The policy of England in this respect is universally adopted in the other islands. The first step was a war upon the “slave trade”—then “emancipation,” then the active employment of the government to enforce the theory of a single race by forcing the negro up and the white man down to an abhorrent, but, of course, impossible level; for those they have transformed into a hideous kind of equality must finally perish, and in the whole tropical centre of the continent, ultimately become extinct. Meanwhile labor, production, and civilization are tending to the same common extinction with the white blood. In Jamaica, Barbadoes, and some other islands where there is yet a considerable white population, the negro, despite the influence of the government, is kept in a certain restraint. He labors little, it is true, but with little patches of land he grows bananas and other products that in that genial clime enable him to live in a certain comfort (to him), and thus—while the same being would rapidly perish in Massachusetts—to multiply himself. The horrible traffic in Mongols or coolies, since the negro was released from labor in the islands, has enabled the owners of some of the former flourishing plantations to continue their cultivation, and to furnish in some places almost their former products, and thus to deceive the world and to delude those who desire to be deluded in respect to the non-productiveness of the free negro.

But, as has been shown, the negro neither does nor can labor, in our sense of the word. His dominating sensualism forbids such a thing, while his limited intellect, like that of the child, renders him unable to labor for a remote result, or deny himself immediate indulgence, in order to acquire an ultimate good. In his natural state, and isolated from the white man, he calls into exercise his powerful senses for his immediate wants, and with no winter or barren seasons to contend against, and favored with a soil with its many and nutritious fruits growing spontaneously all about him, he has little more to do than to pluck and eat. In this way he lives, multiplies himself, and enjoys an animal existence, which to us seems miserable enough certainly, and, in comparison with his condition at the South, is indeed miserable enough; but to this he is rapidly tending in the West Indian Islands, and the whole power of the British and other European governments are rapidly forcing him into this condition.

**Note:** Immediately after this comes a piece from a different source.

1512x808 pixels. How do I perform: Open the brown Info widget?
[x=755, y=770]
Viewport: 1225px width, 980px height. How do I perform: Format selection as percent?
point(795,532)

In Hayti he is now nearing this final condition—this inherent and original Africanism to which he is tending in the whole of tropical America. Seventy years ago the mulattoes rebelled against the whites; they excited and impelled the negroes to join them; the whites—only twenty-five thousand—were immolated or driven from the island. Then came the conflict among themselves; the mulattoes and mongrels in turn were massacred, or sought shelter in San Domingo, the Spanish part of the island, and the negroes, masters of the field, with their natural tendencies unchecked, without guides or masters, have finally culminated in Solouque—a typical negro—a serpent worshipper and Obi-man, as chief or emperor.